Exercise brief: Go through the data and copy each line that holds "computer".

─── Records for the task ───

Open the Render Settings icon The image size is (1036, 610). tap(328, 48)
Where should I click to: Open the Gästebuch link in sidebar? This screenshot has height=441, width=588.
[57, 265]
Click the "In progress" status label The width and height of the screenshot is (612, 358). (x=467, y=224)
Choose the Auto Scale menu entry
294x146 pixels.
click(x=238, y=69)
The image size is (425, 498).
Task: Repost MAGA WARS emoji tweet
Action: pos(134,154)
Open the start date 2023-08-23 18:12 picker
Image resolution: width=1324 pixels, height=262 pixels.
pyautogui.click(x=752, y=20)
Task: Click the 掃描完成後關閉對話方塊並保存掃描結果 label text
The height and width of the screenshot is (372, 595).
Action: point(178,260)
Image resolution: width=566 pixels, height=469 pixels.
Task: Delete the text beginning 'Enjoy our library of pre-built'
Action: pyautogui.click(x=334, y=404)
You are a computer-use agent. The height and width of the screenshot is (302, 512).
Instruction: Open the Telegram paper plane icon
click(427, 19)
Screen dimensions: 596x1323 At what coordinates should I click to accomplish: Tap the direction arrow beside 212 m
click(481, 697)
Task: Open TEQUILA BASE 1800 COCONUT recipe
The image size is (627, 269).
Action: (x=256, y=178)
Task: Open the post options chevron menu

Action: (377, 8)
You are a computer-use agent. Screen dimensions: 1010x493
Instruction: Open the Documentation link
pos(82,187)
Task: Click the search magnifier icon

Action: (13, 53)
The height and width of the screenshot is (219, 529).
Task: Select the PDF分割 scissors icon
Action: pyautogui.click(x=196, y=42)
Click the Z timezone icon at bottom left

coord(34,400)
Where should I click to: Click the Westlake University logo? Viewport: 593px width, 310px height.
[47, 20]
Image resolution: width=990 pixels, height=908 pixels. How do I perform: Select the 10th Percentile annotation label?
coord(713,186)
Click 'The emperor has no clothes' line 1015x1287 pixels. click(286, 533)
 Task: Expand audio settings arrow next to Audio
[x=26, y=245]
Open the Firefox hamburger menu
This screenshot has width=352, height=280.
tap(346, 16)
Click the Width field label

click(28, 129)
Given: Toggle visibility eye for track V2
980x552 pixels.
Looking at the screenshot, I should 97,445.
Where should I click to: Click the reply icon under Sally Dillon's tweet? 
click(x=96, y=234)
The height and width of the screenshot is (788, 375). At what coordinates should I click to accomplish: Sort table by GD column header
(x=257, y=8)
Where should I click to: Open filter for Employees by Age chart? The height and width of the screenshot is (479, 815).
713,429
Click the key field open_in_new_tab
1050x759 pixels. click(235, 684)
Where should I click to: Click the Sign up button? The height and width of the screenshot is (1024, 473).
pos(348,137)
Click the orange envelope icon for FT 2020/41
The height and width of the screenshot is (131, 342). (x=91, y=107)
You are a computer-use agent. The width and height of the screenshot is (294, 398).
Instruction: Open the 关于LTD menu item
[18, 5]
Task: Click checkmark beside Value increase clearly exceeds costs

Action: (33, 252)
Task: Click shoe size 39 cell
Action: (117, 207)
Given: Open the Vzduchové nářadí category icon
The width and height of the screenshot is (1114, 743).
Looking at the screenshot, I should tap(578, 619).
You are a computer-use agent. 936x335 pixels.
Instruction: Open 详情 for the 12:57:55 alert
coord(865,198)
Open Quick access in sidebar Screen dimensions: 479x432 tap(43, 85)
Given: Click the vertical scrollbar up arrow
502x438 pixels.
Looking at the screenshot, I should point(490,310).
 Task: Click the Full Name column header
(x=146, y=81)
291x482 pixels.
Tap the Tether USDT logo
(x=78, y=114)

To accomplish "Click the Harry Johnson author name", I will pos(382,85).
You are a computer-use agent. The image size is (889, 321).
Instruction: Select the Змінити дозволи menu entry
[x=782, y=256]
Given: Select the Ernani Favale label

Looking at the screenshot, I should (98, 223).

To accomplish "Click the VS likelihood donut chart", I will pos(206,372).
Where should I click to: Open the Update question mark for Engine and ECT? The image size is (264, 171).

───

Task response:
You are a computer-use agent. The height and width of the screenshot is (302, 512).
You are a computer-use agent. Screen dimensions: 1010x493
You are a computer-use agent. The width and height of the screenshot is (294, 398).
You are a computer-use agent. 936x335 pixels.
You are a computer-use agent. The image size is (889, 321).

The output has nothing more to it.